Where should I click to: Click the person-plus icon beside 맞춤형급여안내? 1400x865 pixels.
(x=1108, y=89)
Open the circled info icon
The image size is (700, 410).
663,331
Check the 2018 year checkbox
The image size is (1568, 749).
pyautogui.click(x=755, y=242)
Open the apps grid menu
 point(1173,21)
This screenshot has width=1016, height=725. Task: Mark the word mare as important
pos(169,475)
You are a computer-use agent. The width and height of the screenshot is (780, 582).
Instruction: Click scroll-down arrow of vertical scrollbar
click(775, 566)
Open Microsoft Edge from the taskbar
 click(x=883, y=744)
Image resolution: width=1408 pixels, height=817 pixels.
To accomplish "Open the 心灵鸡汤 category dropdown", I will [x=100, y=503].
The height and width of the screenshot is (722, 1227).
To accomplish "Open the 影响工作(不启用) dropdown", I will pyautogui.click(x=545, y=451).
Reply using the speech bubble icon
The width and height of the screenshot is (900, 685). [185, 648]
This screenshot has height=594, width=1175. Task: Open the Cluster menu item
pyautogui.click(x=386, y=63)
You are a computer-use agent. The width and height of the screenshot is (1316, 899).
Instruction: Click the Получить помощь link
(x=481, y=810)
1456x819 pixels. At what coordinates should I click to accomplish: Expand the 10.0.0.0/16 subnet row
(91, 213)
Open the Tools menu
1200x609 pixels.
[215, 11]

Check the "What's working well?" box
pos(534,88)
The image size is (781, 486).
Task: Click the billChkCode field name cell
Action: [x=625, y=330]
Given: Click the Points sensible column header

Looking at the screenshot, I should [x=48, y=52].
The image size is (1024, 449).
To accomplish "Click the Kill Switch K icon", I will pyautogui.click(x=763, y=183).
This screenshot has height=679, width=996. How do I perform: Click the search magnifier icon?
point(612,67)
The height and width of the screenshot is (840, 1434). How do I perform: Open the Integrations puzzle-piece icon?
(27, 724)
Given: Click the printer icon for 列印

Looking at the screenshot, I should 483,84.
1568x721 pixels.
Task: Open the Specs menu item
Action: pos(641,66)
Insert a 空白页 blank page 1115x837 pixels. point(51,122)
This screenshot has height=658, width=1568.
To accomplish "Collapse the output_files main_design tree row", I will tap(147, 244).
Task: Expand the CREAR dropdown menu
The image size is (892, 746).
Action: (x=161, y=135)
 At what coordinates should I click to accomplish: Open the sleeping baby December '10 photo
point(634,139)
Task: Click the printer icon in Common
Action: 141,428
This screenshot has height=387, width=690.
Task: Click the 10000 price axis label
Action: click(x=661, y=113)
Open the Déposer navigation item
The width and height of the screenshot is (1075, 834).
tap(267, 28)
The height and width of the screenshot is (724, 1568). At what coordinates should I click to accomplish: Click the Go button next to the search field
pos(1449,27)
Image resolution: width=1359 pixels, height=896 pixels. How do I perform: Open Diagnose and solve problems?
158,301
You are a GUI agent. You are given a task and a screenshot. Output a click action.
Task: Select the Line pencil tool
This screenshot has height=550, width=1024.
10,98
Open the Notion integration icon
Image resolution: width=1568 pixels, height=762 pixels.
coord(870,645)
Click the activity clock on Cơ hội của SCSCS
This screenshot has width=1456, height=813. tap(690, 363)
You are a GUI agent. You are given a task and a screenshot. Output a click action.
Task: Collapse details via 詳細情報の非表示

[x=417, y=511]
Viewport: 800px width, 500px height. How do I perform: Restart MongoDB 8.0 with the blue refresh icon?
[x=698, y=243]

● ● ●

- YOUR TASK: Lay out every line of the entries above as a numbered list, skipping blank lines.

- COMPLETE ANSWER:
1. Where should I click to: Click the person-plus icon beside 맞춤형급여안내? 1400x865 pixels.
2. (x=1108, y=89)
3. Open the circled info icon
4. The image size is (700, 410).
5. 663,331
6. Check the 2018 year checkbox
7. The image size is (1568, 749).
8. pyautogui.click(x=755, y=242)
9. Open the apps grid menu
10.  point(1173,21)
11. This screenshot has width=1016, height=725. Task: Mark the word mare as important
12. pos(169,475)
13. You are a computer-use agent. The width and height of the screenshot is (780, 582).
14. Instruction: Click scroll-down arrow of vertical scrollbar
15. click(775, 566)
16. Open Microsoft Edge from the taskbar
17.  click(x=883, y=744)
18. Image resolution: width=1408 pixels, height=817 pixels.
19. To accomplish "Open the 心灵鸡汤 category dropdown", I will [x=100, y=503].
20. The height and width of the screenshot is (722, 1227).
21. To accomplish "Open the 影响工作(不启用) dropdown", I will pyautogui.click(x=545, y=451).
22. Reply using the speech bubble icon
23. The width and height of the screenshot is (900, 685). [185, 648]
24. This screenshot has height=594, width=1175. Task: Open the Cluster menu item
25. pyautogui.click(x=386, y=63)
26. You are a computer-use agent. The width and height of the screenshot is (1316, 899).
27. Instruction: Click the Получить помощь link
28. (x=481, y=810)
29. 1456x819 pixels. At what coordinates should I click to accomplish: Expand the 10.0.0.0/16 subnet row
30. (91, 213)
31. Open the Tools menu
32. 1200x609 pixels.
33. [215, 11]
34. Check the "What's working well?" box
35. pos(534,88)
36. The image size is (781, 486).
37. Task: Click the billChkCode field name cell
38. Action: [x=625, y=330]
39. Given: Click the Points sensible column header
40. Looking at the screenshot, I should [x=48, y=52].
41. The image size is (1024, 449).
42. To accomplish "Click the Kill Switch K icon", I will pyautogui.click(x=763, y=183).
43. This screenshot has height=679, width=996. How do I perform: Click the search magnifier icon?
44. point(612,67)
45. The height and width of the screenshot is (840, 1434). How do I perform: Open the Integrations puzzle-piece icon?
46. (27, 724)
47. Given: Click the printer icon for 列印
48. Looking at the screenshot, I should 483,84.
49. 1568x721 pixels.
50. Task: Open the Specs menu item
51. Action: pos(641,66)
52. Insert a 空白页 blank page 1115x837 pixels. point(51,122)
53. This screenshot has height=658, width=1568.
54. To accomplish "Collapse the output_files main_design tree row", I will tap(147, 244).
55. Task: Expand the CREAR dropdown menu
56. The image size is (892, 746).
57. Action: (x=161, y=135)
58.  At what coordinates should I click to accomplish: Open the sleeping baby December '10 photo
59. point(634,139)
60. Task: Click the printer icon in Common
61. Action: 141,428
62. This screenshot has height=387, width=690.
63. Task: Click the 10000 price axis label
64. Action: click(x=661, y=113)
65. Open the Déposer navigation item
66. The width and height of the screenshot is (1075, 834).
67. tap(267, 28)
68. The height and width of the screenshot is (724, 1568). At what coordinates should I click to accomplish: Click the Go button next to the search field
69. pos(1449,27)
70. Image resolution: width=1359 pixels, height=896 pixels. How do I perform: Open Diagnose and solve problems?
71. 158,301
72. You are a GUI agent. You are given a task and a screenshot. Output a click action.
73. Task: Select the Line pencil tool
74. This screenshot has height=550, width=1024.
75. 10,98
76. Open the Notion integration icon
77. Image resolution: width=1568 pixels, height=762 pixels.
78. coord(870,645)
79. Click the activity clock on Cơ hội của SCSCS
80. This screenshot has width=1456, height=813. tap(690, 363)
81. You are a GUI agent. You are given a task and a screenshot. Output a click action.
82. Task: Collapse details via 詳細情報の非表示
83. [x=417, y=511]
84. Viewport: 800px width, 500px height. How do I perform: Restart MongoDB 8.0 with the blue refresh icon?
85. [x=698, y=243]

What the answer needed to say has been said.